With the images removed, return every line below exactly as it reads.

::: Material for this exercise

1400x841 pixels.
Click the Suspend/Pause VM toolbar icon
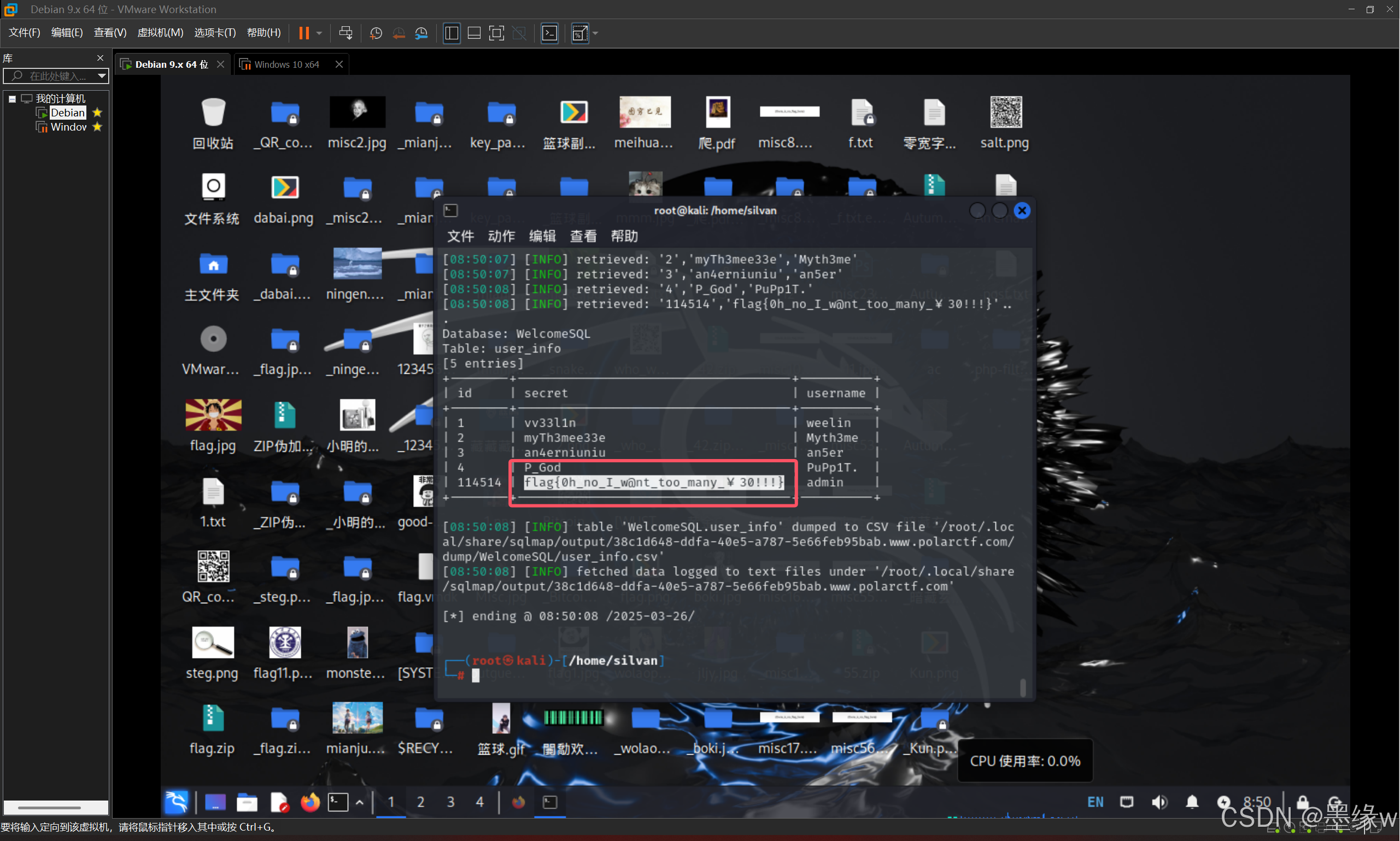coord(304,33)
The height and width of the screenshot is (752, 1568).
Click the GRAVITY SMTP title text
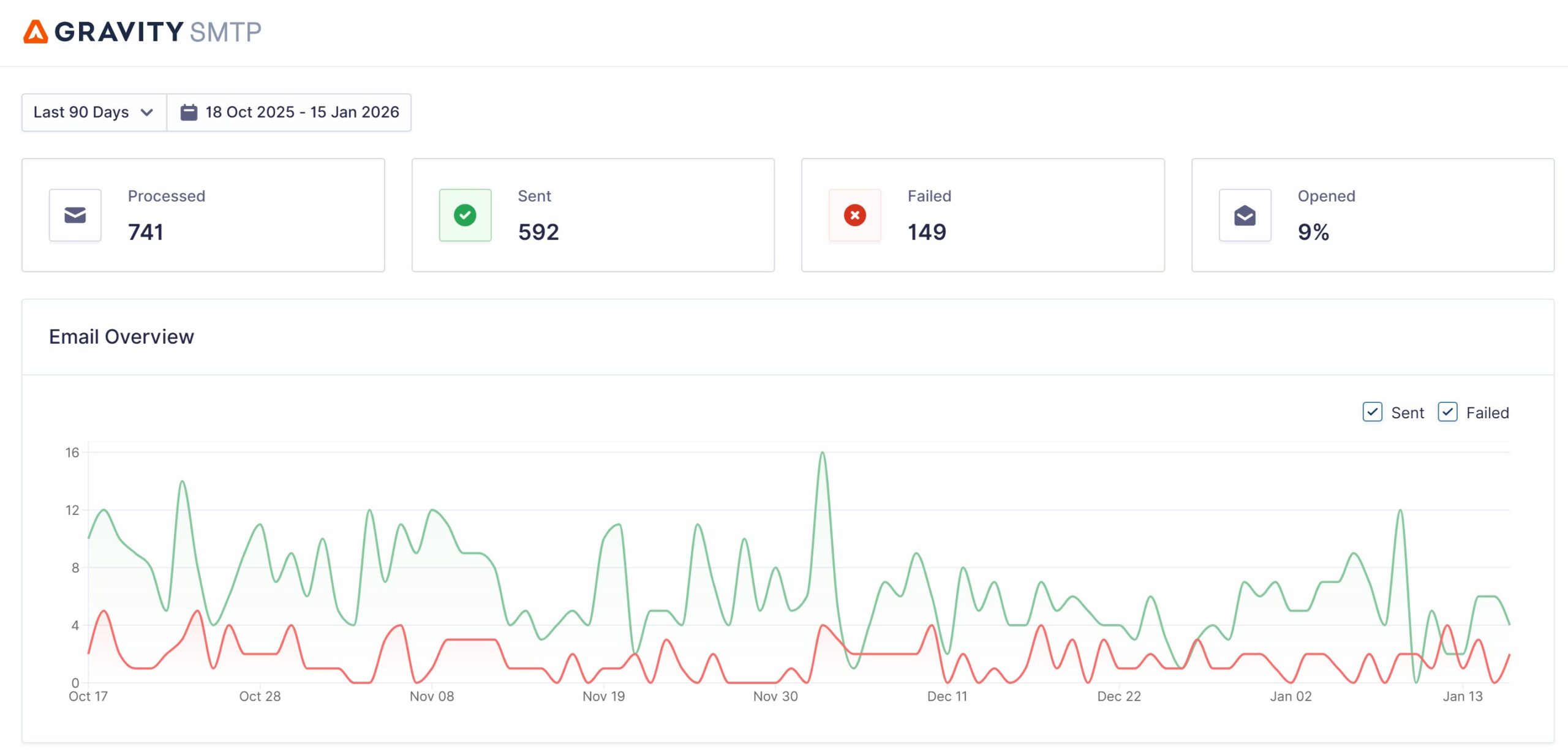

::::::

**Solution to the exercise:**
1400x841 pixels.
Click the Suspend/Pause VM toolbar icon
coord(304,33)
The height and width of the screenshot is (752, 1568).
Click the GRAVITY SMTP title text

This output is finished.